On VM startup, the update script installs AWS's aws_signing_helper and writes a credential_process config:
curl -sL "https://rolesanywhere.amazonaws.com/releases/1.7.3/X86_64/Linux/Amzn2023/aws_signing_helper" \
-o /usr/local/bin/aws_signing_helper && chmod +x /usr/local/bin/aws_signing_helper
mkdir -p ~/.aws
cat > ~/.aws/config <<EOF
[default]
region = us-west-2
credential_process = /usr/local/bin/aws_signing_helper credential-process \
--certificate /tmp/cert.pem \
--private-key /tmp/key.pem \
--intermediates /tmp/ca-cert.pem \
--trust-anchor-arn $TRUST_ANCHOR_ARN \
--profile-arn $PROFILE_ARN \
--role-arn $ROLE_ARN
EOF
That's it. Every boto3 call and aws CLI command now gets temporary credentials automatically. No application code changes.
Gotchas
We hit several issues that aren't obvious from the docs.
CA:TRUE is mandatory. The default openssl req -x509 doesn't add Basic Constraints. Roles Anywhere rejects the CA cert with Incorrect basic constraints for CA certificate. Add -addext "basicConstraints=critical,CA:TRUE".
You must send the certificate chain. Even though the trust anchor has your CA cert, the signing helper doesn't include it in requests by default. Without --intermediates ca-cert.pem, you get Untrusted certificate. Insufficient certificate. This error message gives no hint that the missing chain is the problem.
PEM newlines collapse in Cursor secrets. Pasting a PEM cert into the secrets panel turns newlines into spaces. The signing helper can't parse it. We reconstruct proper PEM before writing to disk:
import re, textwrap
m = re.search(r'(-----BEGIN [^-]+-----)\s*(.*?)\s*(-----END [^-]+-----)', raw, re.DOTALL)
header, body, footer = m.group(1), m.group(2), m.group(3)
body = body.replace(" ", "").replace("\n", "")
pem = header + "\n" + "\n".join(textwrap.wrap(body, 64)) + "\n" + footer + "\n"

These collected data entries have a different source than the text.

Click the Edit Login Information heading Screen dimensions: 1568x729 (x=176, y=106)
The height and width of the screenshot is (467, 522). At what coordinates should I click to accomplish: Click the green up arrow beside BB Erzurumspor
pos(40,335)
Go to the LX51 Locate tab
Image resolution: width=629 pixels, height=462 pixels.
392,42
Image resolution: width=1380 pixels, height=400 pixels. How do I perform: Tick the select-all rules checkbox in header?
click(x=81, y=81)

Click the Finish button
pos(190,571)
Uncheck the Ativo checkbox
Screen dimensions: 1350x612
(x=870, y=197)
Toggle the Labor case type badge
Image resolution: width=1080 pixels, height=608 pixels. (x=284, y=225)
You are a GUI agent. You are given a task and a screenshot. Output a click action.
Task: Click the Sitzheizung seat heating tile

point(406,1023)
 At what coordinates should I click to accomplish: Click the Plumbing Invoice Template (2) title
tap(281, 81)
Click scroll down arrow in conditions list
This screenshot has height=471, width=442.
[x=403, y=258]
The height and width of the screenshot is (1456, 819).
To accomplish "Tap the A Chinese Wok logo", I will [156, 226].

Certs and trust anchor must match exactly. If you regenerate certs but reuse an old trust anchor, the CA fingerprints won't match. Same "Untrusted certificate" error, different root cause. Always provision everything in one pass.
How we structured it
We version-control the setup alongside other Cursor config:
.cursor/
├── cloud-agent/
│ ├── setup_vm.sh # Entry point
│ ├── setup_aws_credentials.sh # Roles Anywhere config
│ ├── setup_backend.sh # Python deps
│ ├── setup_frontend.sh # Node deps
│ └── provision_roles_anywhere.sh # One-time AWS setup
├── skills/
└── rules/
The Cursor VM snapshot stores one line: bash .cursor/cloud-agent/setup_vm.sh. Everything reviewable in PRs.
The scripts also support graceful fallback. On startup, setup_backend.sh checks if aws sts get-caller-identity succeeds. If it does, it fetches a CodeArtifact token and installs real private packages. If not, it installs lightweight stubs that satisfy the import graph so the app still starts — enough for unit tests and frontend work. When you add AWS credentials later, the next VM boot picks them up and installs the real packages automatically.